Malgré une entente arrachée à Revenu Canada, les dentistes et autres contribuables à revenus élevés qui ont investi dans l'abri fiscal Prospector ne gagnent à peu près rien du conflit qui les oppose au fisc depuis plus de cinq ans.

L'affaire Prospector a fait couler beaucoup d'encre au fil des ans. Prospector et son promoteur Claude Duhamel ont plaidé coupable à des accusations de fraude fiscale. Les deux ont aussi reconnu leur culpabilité à des accusations de sollicitation illégale de fonds auprès d'investisseurs.

La semaine dernière, La Presse Affaires écrivait que l'équipe derrière Prospector relançait son abri fiscal sous un nouveau nom, Edge ou Highshare. Comme dans Prospector, l'investisseur est invité à acheter à crédit une franchise de commercialisation de logiciels qui donne droit, prétendent ses promoteurs, à d'alléchantes déductions d'impôt.

Les vendeurs du concept se servent d'un jugement de la Cour canadienne de l'impôt et d'une entente-cadre intervenue entre les franchisés Prospector et Revenu Canada comme argument de vente de leur nouveau produit Edge ou Highshare.

Au net, le jeu n'en vaut pas la chandelle, soutiennent toutefois un conseiller financier et un franchisé à qui nous avons parlé.

« Si mon client va faire 500 $ avec sa franchise achetée en 2007, c'est beau », dit un conseiller qui ne veut pas être identifié.

Dans un courriel, un franchisé qui a réclamé l'anonymat n'y va pas par quatre chemins pour dire ce qu'il pense de son aventure : « Quel merdier qui au bout du compte nous aura coûté une partie des fonds de notre retraite actuelle », écrit-il.

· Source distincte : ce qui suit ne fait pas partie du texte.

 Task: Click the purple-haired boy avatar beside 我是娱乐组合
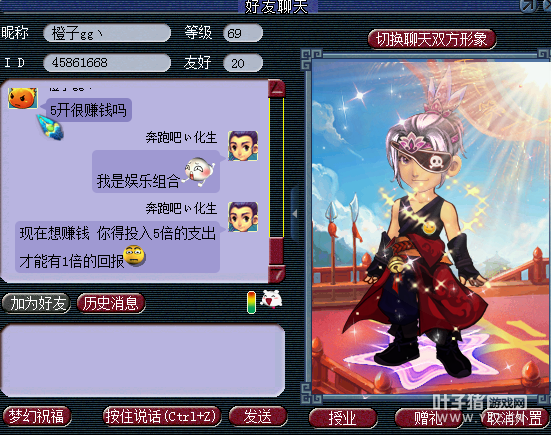click(x=243, y=146)
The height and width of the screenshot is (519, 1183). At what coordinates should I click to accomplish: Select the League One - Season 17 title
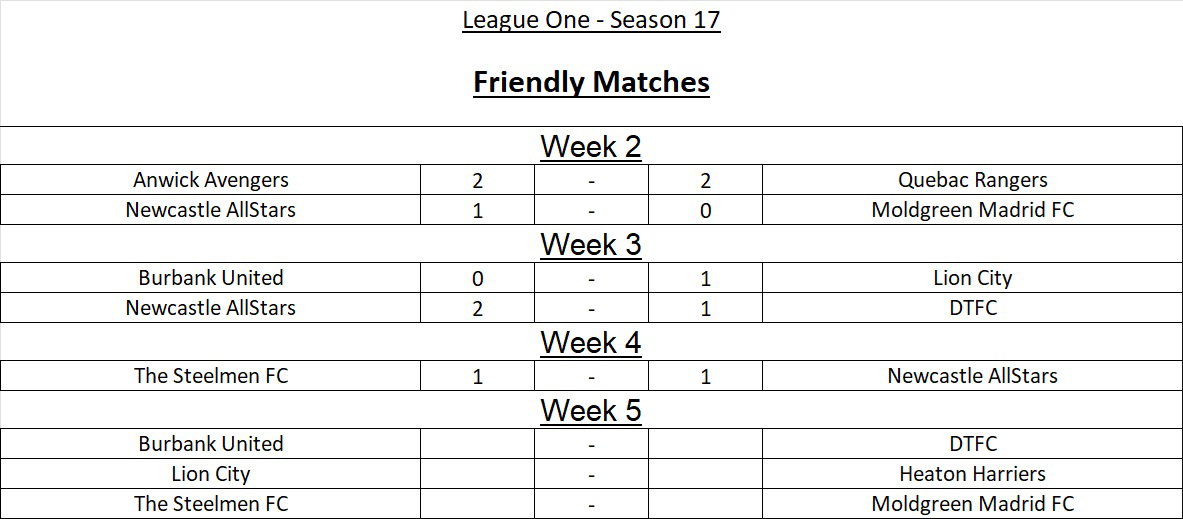click(591, 20)
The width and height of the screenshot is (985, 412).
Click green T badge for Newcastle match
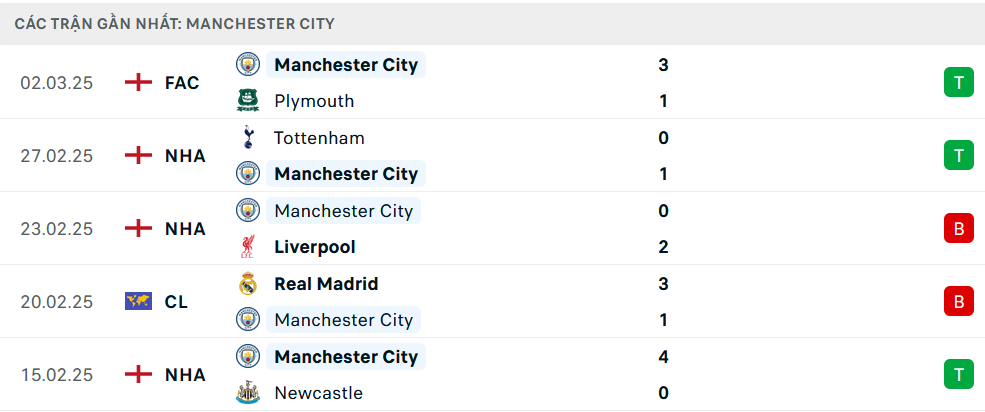coord(958,375)
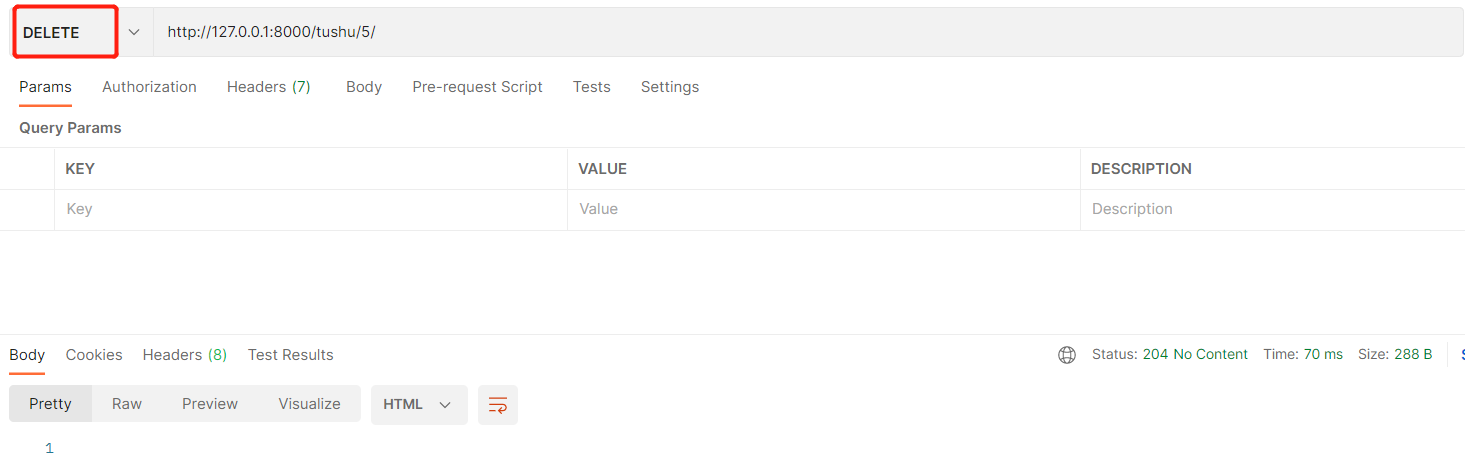Viewport: 1465px width, 462px height.
Task: Switch response view to Preview
Action: 210,404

La Presse Affaires a obtenu l'entente-cadre entre les avocats des franchisés Prospector et Revenu Canada, un document confidentiel. Cette entente fait suite à la victoire d'André Drouin, franchisé Prospector, en Cour canadienne de l'impôt. La décision de mai 2013 rejetait la cotisation de l'Agence du revenu du Canada. Celle-ci a toutefois estimé qu'il s'agit d'une cause particulière et a maintenu ses réclamations envers les autres investisseurs, tout comme Revenu Québec.

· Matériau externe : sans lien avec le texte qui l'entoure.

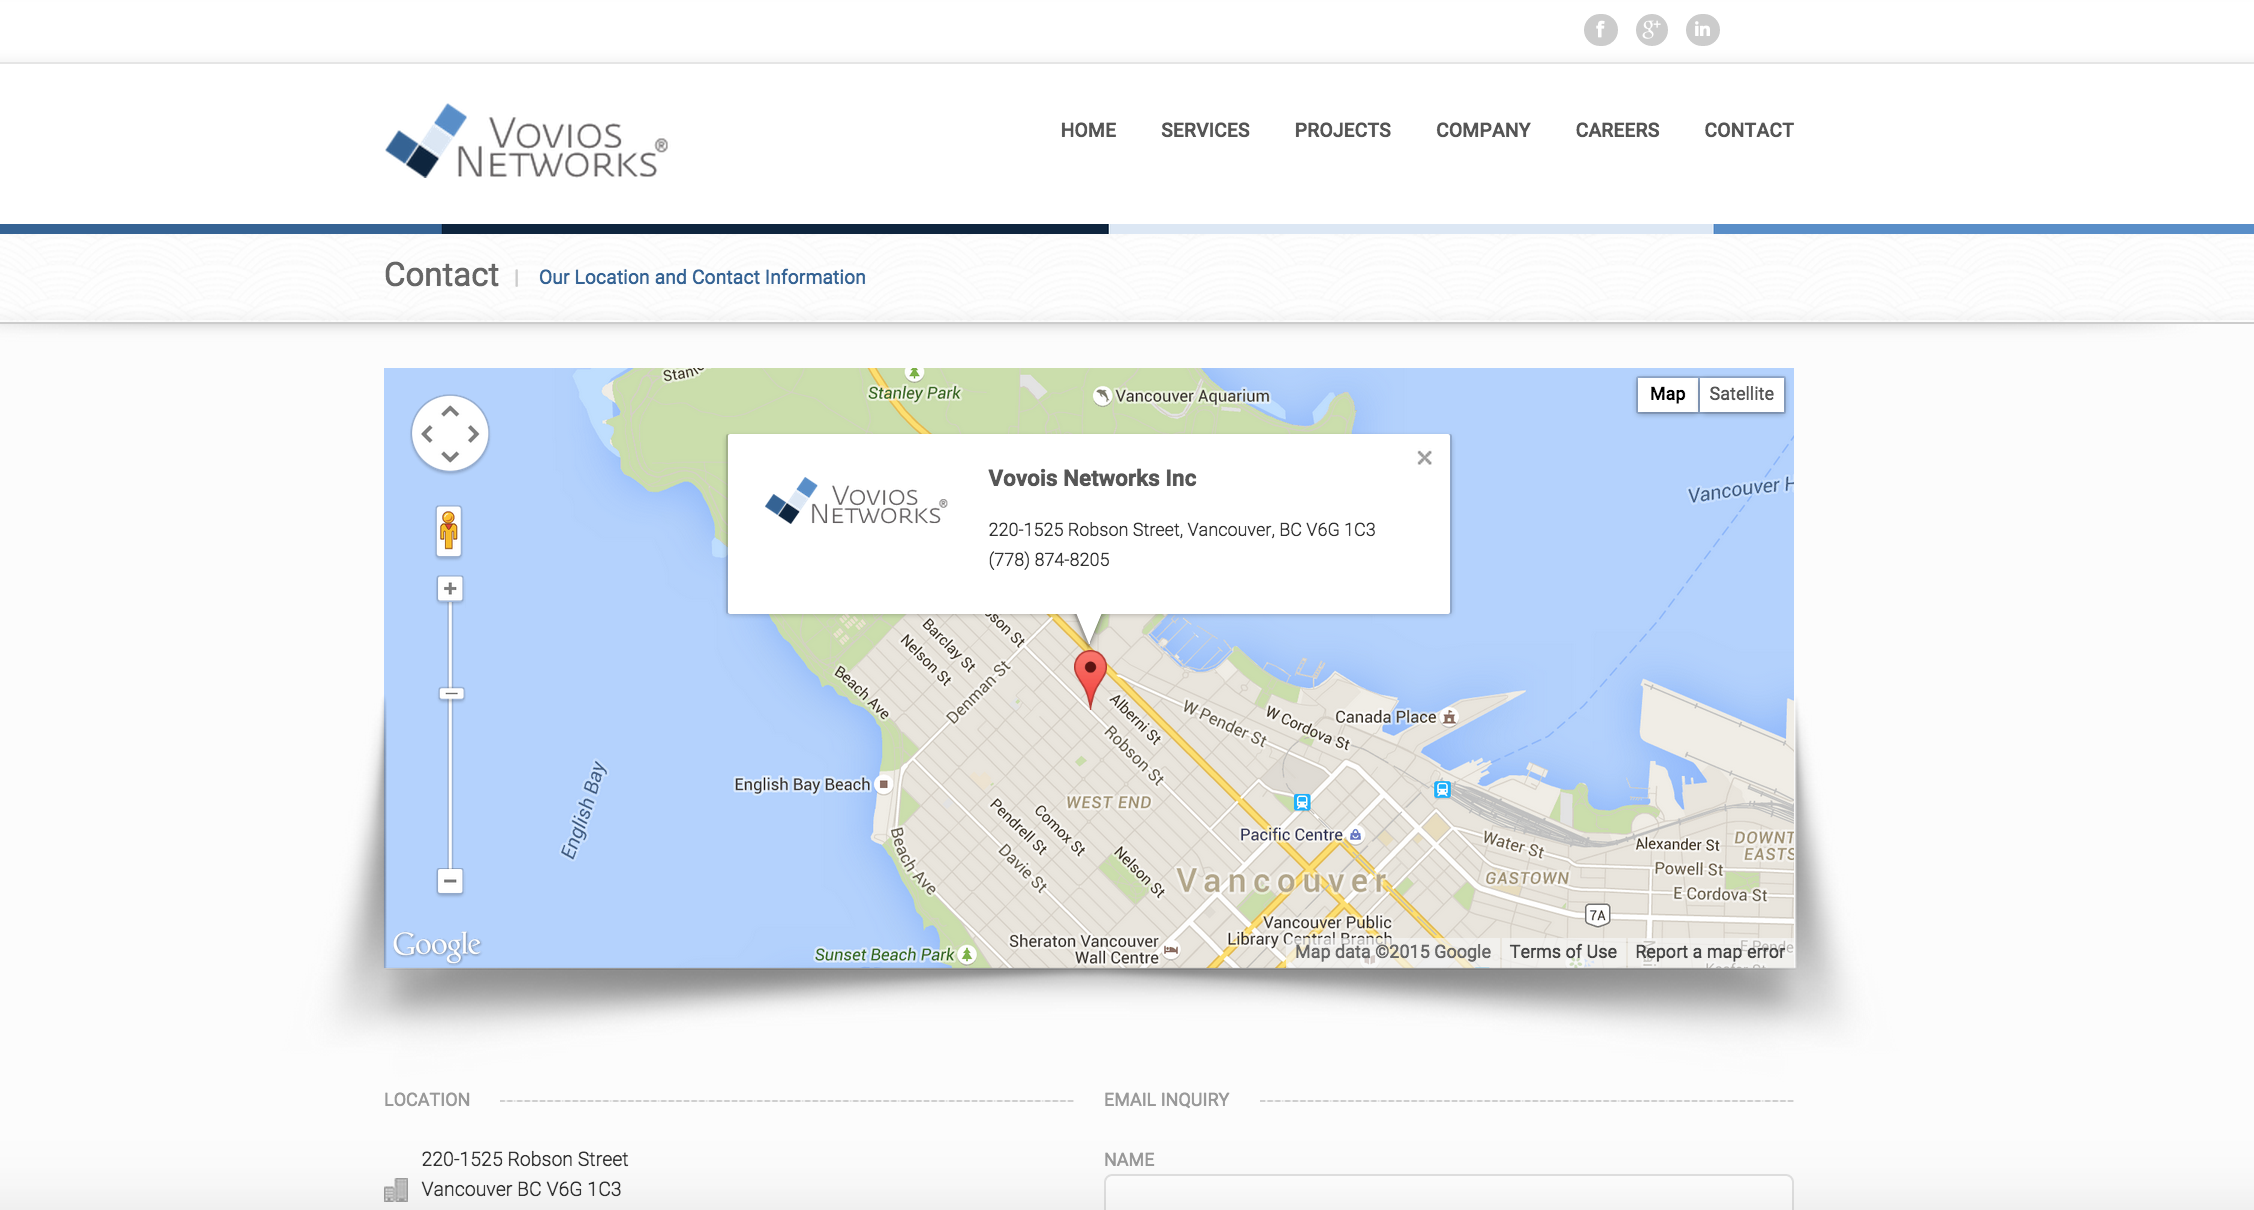
Task: Switch to Satellite map view
Action: (1740, 393)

En gros, dans l'entente-cadre, Revenu Canada accepte les déductions réclamées par les franchisés, mais se rattrape par la suite. Selon l'entente, les franchisés doivent convertir leur franchise en une action d'une nouvelle société. Les actions seront par après rachetées par le franchiseur Marc Bernier, établi dans un paradis fiscal.

Il n'y a aucun échange d'argent. Le prix de l'action correspond au prêt consenti par le franchiseur au franchisé au moment de l'achat de la franchise à crédit. Le fisc imposera le gain en capital réalisé par les ex-franchisés sur cette dernière transaction.

Étant donné les intérêts que les franchisés ont dû payer au réseau Prospector, souvent 15 000 $ par année pendant trois ans, l'investissement dans Prospector n'est pas payant en bout de piste.

Selon le texte de l'entente, le fisc ne réclamera pas de pénalités aux franchisés. Par contre, il n'est pas exclu qu'il réclame des intérêts sur la facture fiscale, ce qui réduirait encore davantage le gain fiscal net des franchisés.

L'entente-cadre est en effet silencieuse au sujet de ces intérêts. L'avocat des franchisés, Jean-François Dorais, du cabinet Lapointe Rosenstein, a fait une demande au fisc pour que ces intérêts soient annulés en tout ou en partie. Il cherche aussi à conclure une entente avec Revenu Québec.